■ Exercise requirements
From the first line to the last, output the records exactly and drop any images.

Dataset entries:
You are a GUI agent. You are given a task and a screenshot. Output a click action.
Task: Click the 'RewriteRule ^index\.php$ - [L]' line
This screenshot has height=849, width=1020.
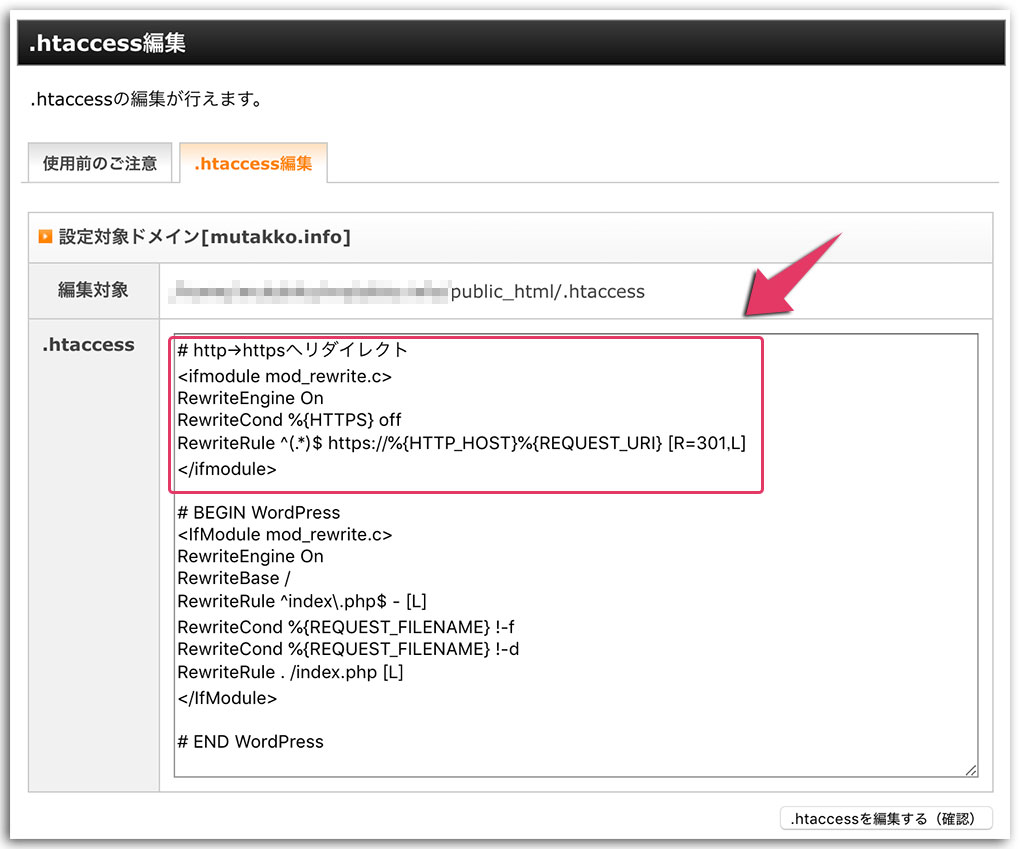tap(302, 601)
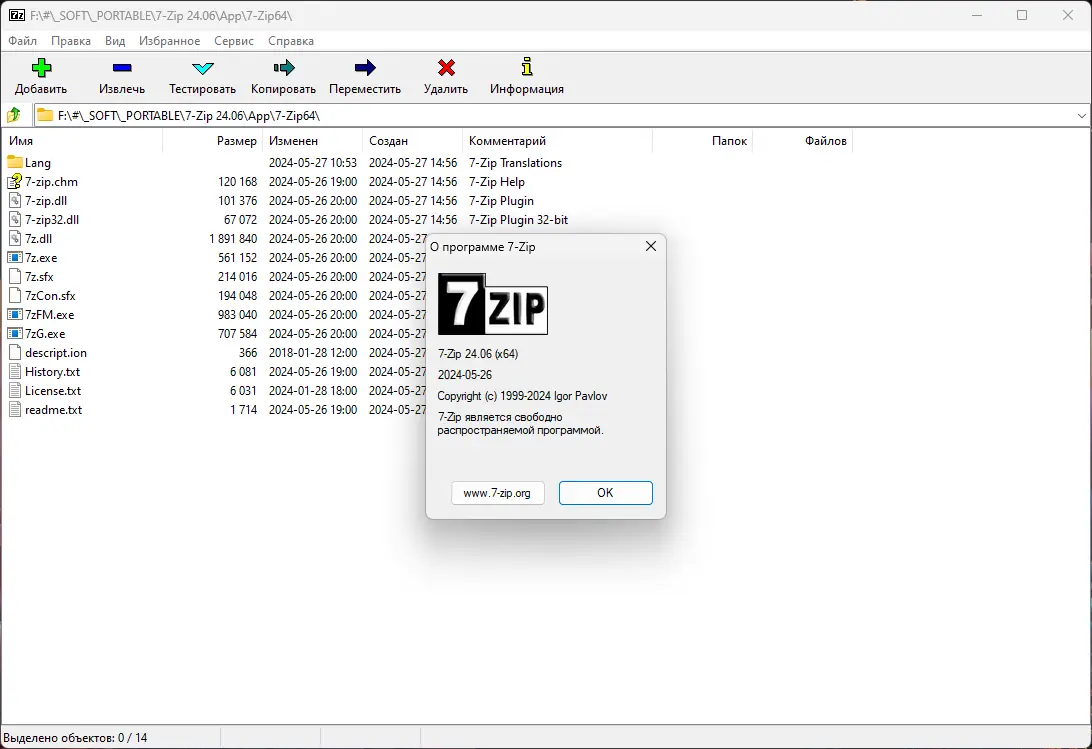Click the www.7-zip.org link button

click(497, 493)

■ Answer below
You are a GUI agent. You are given a task and a screenshot. Output a click action.
Task: Click the 'RewriteRule ^index\.php$ - [L]' line
This screenshot has height=849, width=1020.
tap(302, 601)
Click the www.7-zip.org link button

click(497, 493)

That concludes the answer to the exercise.